#### [Supplied data]
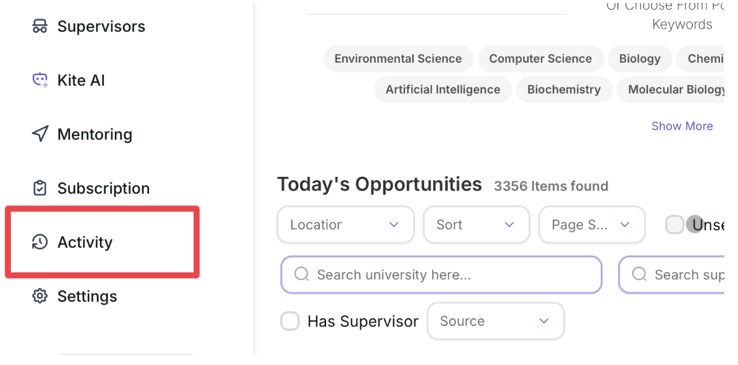Viewport: 738px width, 365px height.
Task: Open the Location dropdown
Action: coord(345,225)
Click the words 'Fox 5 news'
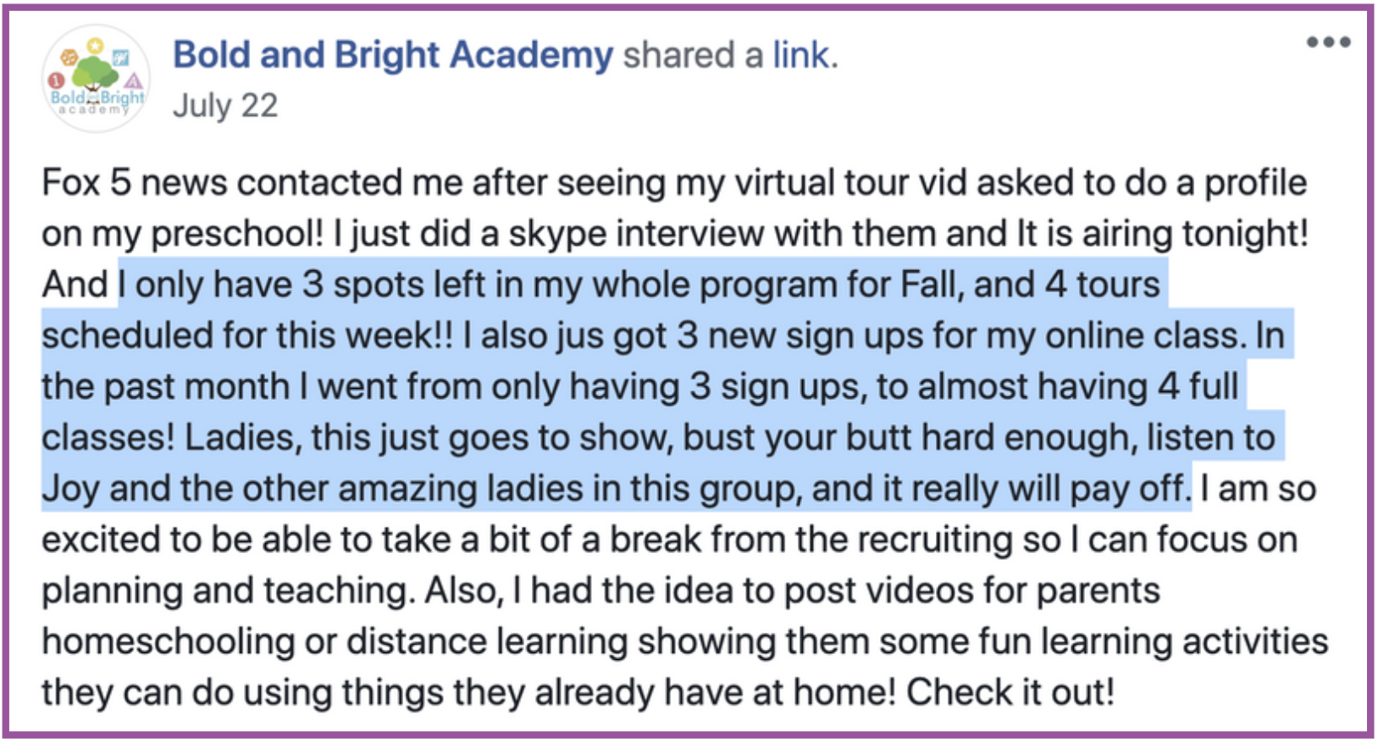 pos(134,182)
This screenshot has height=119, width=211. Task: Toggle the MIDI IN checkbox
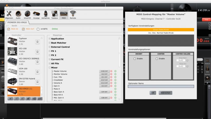9,29
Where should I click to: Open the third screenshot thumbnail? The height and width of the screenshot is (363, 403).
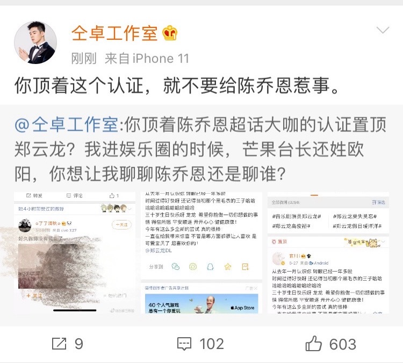click(328, 253)
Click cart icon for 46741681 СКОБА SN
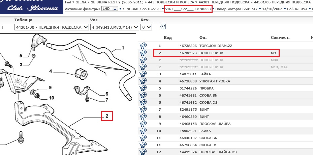 tap(143, 95)
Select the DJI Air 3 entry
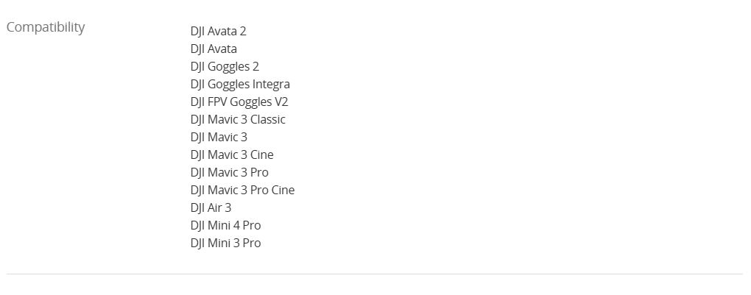The image size is (751, 295). [211, 207]
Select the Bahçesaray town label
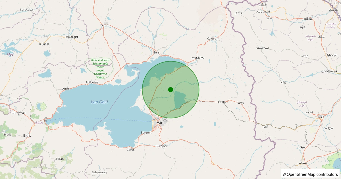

#### [Work request]
Reproduce precisely the lines of the entries above, from the one containing "Where should I" through the final one, both ends included, and omit the pictures.

#### [Output of the task]
Where should I click to: Open the third screenshot thumbnail? The height and width of the screenshot is (363, 403).
click(328, 253)
Click cart icon for 46741681 СКОБА SN
 tap(143, 95)
Select the DJI Air 3 entry
The image size is (751, 295). [211, 207]
Select the Bahçesaray town label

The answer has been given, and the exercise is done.